Imports and data generation

from functools import partial
from centroid_clustering import clustering_selection as cl_slt
from centroid_clustering.clustering_metrics import ClMetrics, DistFunction
import utils.visualization_functions as gvp
# Random data generation for demo
data, target_labels, cps = cl_slt.create_data_fit_for_clustering()

Create an instance of class "ClSelect"

The class "ClSelect" is the main class that executes the selected clustering algorithm for k=2 to k=20 clusters by default. As an input argument needs a function that follows the protocol:

def func(data: pd.DataFrame, n_clusters: int, max_iter: int) -> ClMetrics:

There are 3 default functions to use:

  • fasterPAM: "cl_metrics_set_up_for_faster_pam"
  • custom k-medoids: "cl_metrics_set_up_for_k_medoids"
  • k-means: "cl_metrics_set_up_for_kms_obj"

Use functools.partial to define any setting parameters of the above functions, or define a new function that follows the above protocol. For example, in order to compute the distance matrix between all data samples only once, an instance of "DistFunction" class is created outside the 3 default functions above and is given to them as input argument with functools.partial.

# "DistFunction" initialization computes all samples distances matrix
dist_func_obj = DistFunction(dist_metric="euclidean", cache_points=data)
# Create the function that follows the protocol of "ClSelect"
cl_m_fn = partial(
    cl_slt.cl_metrics_set_up_for_faster_pam, 
    dist_func_obj=dist_func_obj, 
    max_iter=100, 
    dist_metric="euclidean"
)
# Creating an instance of "ClSelect"
n_cl_obj = cl_slt.ClSelect(data=data, cl_metrics_obj_func=cl_m_fn, min_n_cl=2, max_n_cl=20, n_iter=100)

Results overview

Quick overview with a plotly 3d scatter plot:

# Get the default best clustering instance of "ClMetrics"
best_cl_metrics_obj: ClMetrics = n_cl_obj.cl_m_slt
# Get a quick overview of the data clusters with dimension reduction of the features (samples columns)
gvp.set_up_3d_graph_data(data, best_cl_metrics_obj.labels, "PCA").show()
gvp.set_up_3d_graph_data(data, target_labels, "PCA").show()
gvp.set_up_3d_graph_data(data, best_cl_metrics_obj.labels, "LDA").show()
gvp.set_up_3d_graph_data(data, target_labels, "LDA").show()

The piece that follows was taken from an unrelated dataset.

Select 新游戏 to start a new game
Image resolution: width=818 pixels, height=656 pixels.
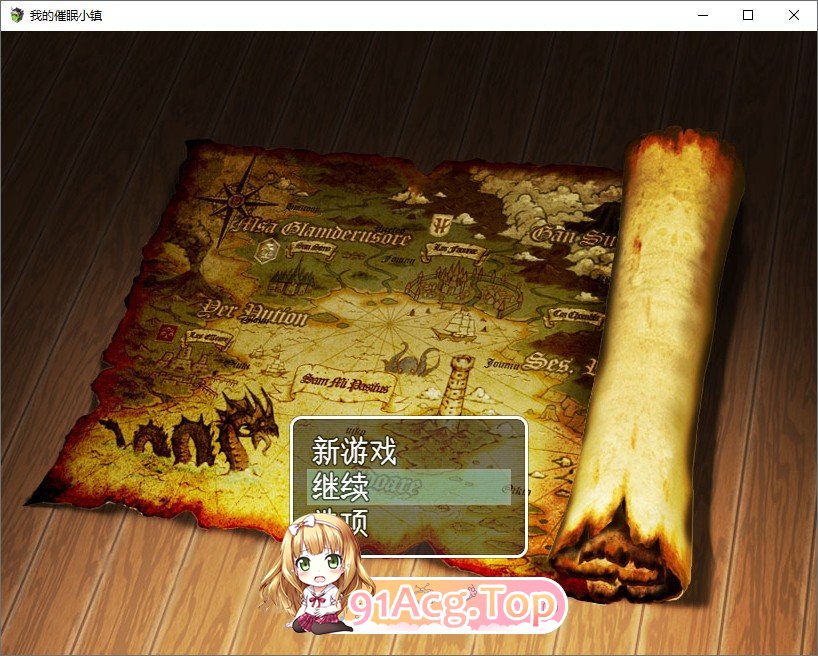tap(355, 452)
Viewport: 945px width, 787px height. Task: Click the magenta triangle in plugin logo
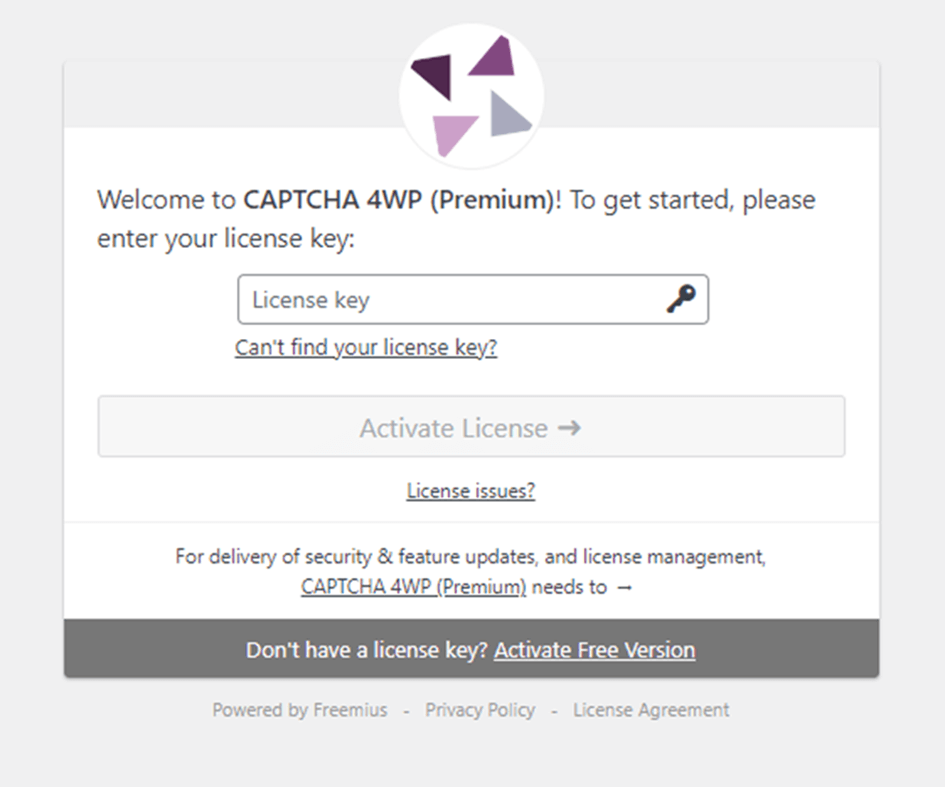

To extract the main result data:

  • Best clustering ("ClMetrics" class instance)
best_number_of_clusters: int = best_cl_metrics_obj.n_cl
best_predicted_labels: pd.Series = best_cl_metrics_obj.labels
cluster_centers: pd.DataFrame = best_cl_metrics_obj.cps_df
metrics_per_cluster: pd.DataFrame = best_cl_metrics_obj.cluster_metrics_df
metrics_per_sample: pd.DataFrame = best_cl_metrics_obj.samples_metrics_df
clustering_metrics: pd.Series = best_cl_metrics_obj.metrics_sr
  • Searching for the best clustering ("ClSelect" class instance)
all_labels: pd.DataFrame = n_cl_obj.labels_df
all_clustering_metrics_score: pd.DataFrame = n_cl_obj.n_cl_metrics
all_clustering_metric_fitting: pd.DataFrame = n_cl_obj.n_cl_m_fit
clustering_unified_metric_score: pd.Series = n_cl_obj.n_cl_score

There are many more things to find in the code! Search the centroid_clustering\streamlit_app\result_pages for the results shown on the streamlit app. The custom_k_medoids works a lot slower than fasterPAM but the benefit is that it uses some experimental settings.

Reporting issues and support requests

Please report errors, support requests and questions as issue within the repository's issue tracker and i will do my best to address them.